O Instituto Chico Mendes de Conservação da Biodiversidade (ICMBio) publicou, recentemente, as Instruções Normativas nº 13/2026 e nº 14/2026, promovendo alterações, respectivamente, (i) no regime de apuração de infrações administrativas ambientais e (ii) nos procedimentos aplicáveis ao licenciamento ambiental envolvendo Unidades de Conservação.
No âmbito sancionador, a IN nº 13/2026 altera a IN nº 9/2023 e introduz ajustes no processo administrativo ambiental. Dentre as principais mudanças, destacam-se a previsão de intimação do autuado para manifestação em caso de agravamento de sanções, a possibilidade de prorrogação do prazo para alegações finais e a autorização para apresentação de provas na fase de defesa.
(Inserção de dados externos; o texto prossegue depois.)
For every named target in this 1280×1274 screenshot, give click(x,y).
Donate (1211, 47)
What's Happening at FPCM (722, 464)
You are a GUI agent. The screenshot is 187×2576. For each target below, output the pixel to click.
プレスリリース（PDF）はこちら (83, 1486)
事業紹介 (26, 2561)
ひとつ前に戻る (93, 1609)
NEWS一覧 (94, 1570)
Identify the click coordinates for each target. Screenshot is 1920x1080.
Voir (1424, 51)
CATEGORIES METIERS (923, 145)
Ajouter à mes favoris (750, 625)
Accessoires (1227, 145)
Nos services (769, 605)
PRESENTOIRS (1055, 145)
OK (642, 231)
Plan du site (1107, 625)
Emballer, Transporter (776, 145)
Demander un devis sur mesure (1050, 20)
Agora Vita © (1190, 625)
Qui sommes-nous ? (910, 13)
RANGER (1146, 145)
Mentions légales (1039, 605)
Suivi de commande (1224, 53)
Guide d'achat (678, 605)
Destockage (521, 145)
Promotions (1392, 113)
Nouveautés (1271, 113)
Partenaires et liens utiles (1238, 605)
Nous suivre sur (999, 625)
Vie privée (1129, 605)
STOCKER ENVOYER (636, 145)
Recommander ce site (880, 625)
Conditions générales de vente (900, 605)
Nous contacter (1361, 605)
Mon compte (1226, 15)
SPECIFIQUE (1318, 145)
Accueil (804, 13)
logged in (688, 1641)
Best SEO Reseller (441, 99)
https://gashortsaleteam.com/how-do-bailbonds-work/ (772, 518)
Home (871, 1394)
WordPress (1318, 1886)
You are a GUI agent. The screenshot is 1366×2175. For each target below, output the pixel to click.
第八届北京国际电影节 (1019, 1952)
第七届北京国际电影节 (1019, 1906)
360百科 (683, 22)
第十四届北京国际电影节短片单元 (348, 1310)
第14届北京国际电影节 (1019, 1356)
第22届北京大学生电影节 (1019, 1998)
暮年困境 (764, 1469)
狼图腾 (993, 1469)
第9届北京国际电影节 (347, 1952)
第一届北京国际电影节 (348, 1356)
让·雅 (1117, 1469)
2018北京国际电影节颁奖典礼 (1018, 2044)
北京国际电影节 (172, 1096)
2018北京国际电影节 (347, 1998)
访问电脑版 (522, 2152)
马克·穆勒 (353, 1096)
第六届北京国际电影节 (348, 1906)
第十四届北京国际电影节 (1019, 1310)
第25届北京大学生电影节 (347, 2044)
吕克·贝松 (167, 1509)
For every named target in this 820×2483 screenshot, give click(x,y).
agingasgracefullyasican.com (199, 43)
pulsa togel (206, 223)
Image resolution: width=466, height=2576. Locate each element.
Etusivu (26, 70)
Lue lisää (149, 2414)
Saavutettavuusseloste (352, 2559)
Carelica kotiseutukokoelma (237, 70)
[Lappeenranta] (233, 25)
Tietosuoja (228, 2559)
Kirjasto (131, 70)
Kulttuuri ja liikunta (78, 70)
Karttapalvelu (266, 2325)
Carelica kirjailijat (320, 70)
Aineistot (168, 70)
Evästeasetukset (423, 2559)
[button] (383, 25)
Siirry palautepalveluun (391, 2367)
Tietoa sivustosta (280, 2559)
A norma também detalha o procedimento de pedido de revisão, que não suspende, em regra, a cobrança administrativa ou judicial e não pode resultar em agravamento da sanção aplicada.
Já a IN nº 14/2026, que altera a IN nº 16/2025, promove ajustes no fluxo de licenciamento ambiental envolvendo o ICMBio, considerando a Nova Lei Geral de Licenciamento Ambiental (Lei nº 15.190/2025). A norma reforça a gestão de prazos e a organização interna das análises, prevendo a redesignação de equipe e a renovação de prazo para análise técnica preliminar em caso de inércia ou impossibilidade de conclusão no prazo originalmente fixado.
Adicionalmente, há padronização dos prazos de manifestação do ICMBio perante o órgão licenciador, com previsão geral de 30 dias, prorrogáveis mediante justificativa. A IN também incorpora regramento específico para processos submetidos à Lei nº 15.190/2025, estabelecendo competências internas (DIBIO e Gerências Regionais), fluxos diferenciados e prazos para análise de EIA/RIMA.